Однако в наше просвещённое время, в наш трудный век среди читателей не сыскать простодушных, и потому вряд ли кто поверит нам, что только из боязни исказить историческую правду мы предпринимаем изменения названий некоторых местностей и имён реально существовавших людей. И читатель будет прав. Конечно же, этот приём дозволяет нам подчеркнуть, что происшедшее с героями могло случиться с каждым, живущим в то время, и в любой местности, чтобы подчеркнуть, что всё совершившееся и описанное в романе — суть явления рядовые для своего времени, времени тяжких испытаний, явления лишь обобщённые нами и сведённые к объёму обычной полновесной книги. Так что, дорогой читатель, роман сей — действительно сплошная выдумка, призванная, однако, служить целям высоким — помочь читающему разобраться в себе самом — доброе ли и мужественное сердце бьётся у него в груди или трепыхается пугливое сердечко, высокая ли душа живёт в нём или водится червь малодушия. И обо всём — на примерах, не указывая пальцем, как и требует того наш жанр. Всякий желающий сможет прибросить на себя те или иные поступки героев и тем опробовать своё Я на крепость, на сердечность, на мудрость, а если кто-нибудь пожелает применить к собственной жизни какую-нибудь из вычитанных глупостей, то, надеемся, он и к тому будет иметь хорошую возможность, и непременно применит, ибо жизнь человеческая, слава Богу, бывает не короткой, и между многочисленными заумностями, из коих она состоит, без особого труда можно втиснуть две-три небольшие глупости. И не исключено, что жизнь от того станет лишь краше (но не следует забывать, что est modus in rebus[1])...

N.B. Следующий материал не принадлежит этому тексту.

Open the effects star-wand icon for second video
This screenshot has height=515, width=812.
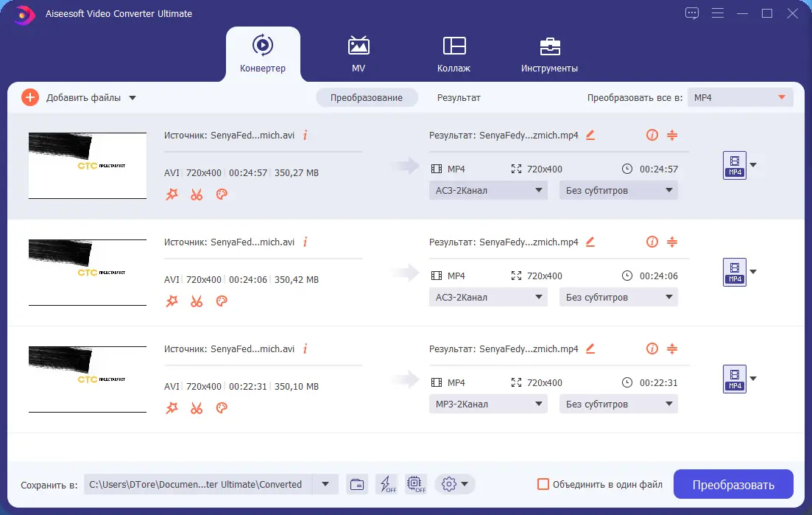tap(172, 301)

«Господи, благослови!» — говорится перед началом всякого доброго дела. И мы скажем, и начнём. Текст, как ткань из тысяч переплетённых между собой нитей, состоит из тысяч строк. Возьмёмся же за крайнюю нить, за первую строку, начнём с мысли о родословных. И на неё, как на основу, накрутим не спеша всё сочинение: мысль за мыслью, образ за образом, тему за темой. Клубок, что у нас получится, быть может, кто-то возьмёт в свой багаж. И мы обретём удовлетворение и, хотелось бы, — покой в уповании на то, что наш клубок будет полезен людям, что он, подобно укоренившемуся в литературе образу, сумеет вывести героев из тьмы на свет, а из неопределённости, безверия, лжи укажет краткий путь к ясности, к вере в добро, к истине.
Итак...
По меньшей мере, забавно выглядят в нынешние времена люди, пытающиеся возвести свою родословную к давно утратившему смысл дворянству, особенно если они не могут назвать никого дальше деда, и особенно после того, что даже за три незабытых поколения они не сумели отмыть чёрные пятки. На фоне этих беззастенчивых вралей много симпатичнее выглядит человек, помнящий родство крестьянского происхождения и перечисляющий по пальцам своих прямых предков: Михаила, Емельяна, Аполлона, Данилу... «Да, — говорит этот человек. — Все мои предки были с чёрными пятками. Но зато среди них был Аполлон!..»
Глава 1
одословная нашего героя, Мантуса Александра Модестовича, дворянина, с всегдашней гордостью возводилась (а может, низводилась) к простому крестьянину, сермяжному мужику из деревни Русавьи близ Полоцка. Жил тот крестьянин за полтора века до описываемых событий, то есть во второй половине XVII столетия, и отделяло его от нашего героя ни много ни мало — пять поколений. Пашенку пахал — лоб от пота не просыхал, маленько портняжил, маленько плотничал, маленько тачал сапоги, да сам сапог не нашивал, не по карману было и не по ноге — на ножищи-то его кривые, мозолистые ничто, кроме лаптей, не лезло. Худо-бедно жил: и с крапивой, и с лебедой; раз в году нюхал пироги — словом, как все; Бога боялся, на господ не роптал (а их немало было и из царства, и из королевства, да каждый с придурью), и в дождь, и в вёдро всё в земельку смотрел, повздыхивал... Двор этого далёкого предка стоял возле самой Двины — так что, бывало, при сильных разливах хозяину доводилось ступать с порога прямо в лодку. Близость дома к реке сыграла впоследствии немалую роль, когда пришло лихое время.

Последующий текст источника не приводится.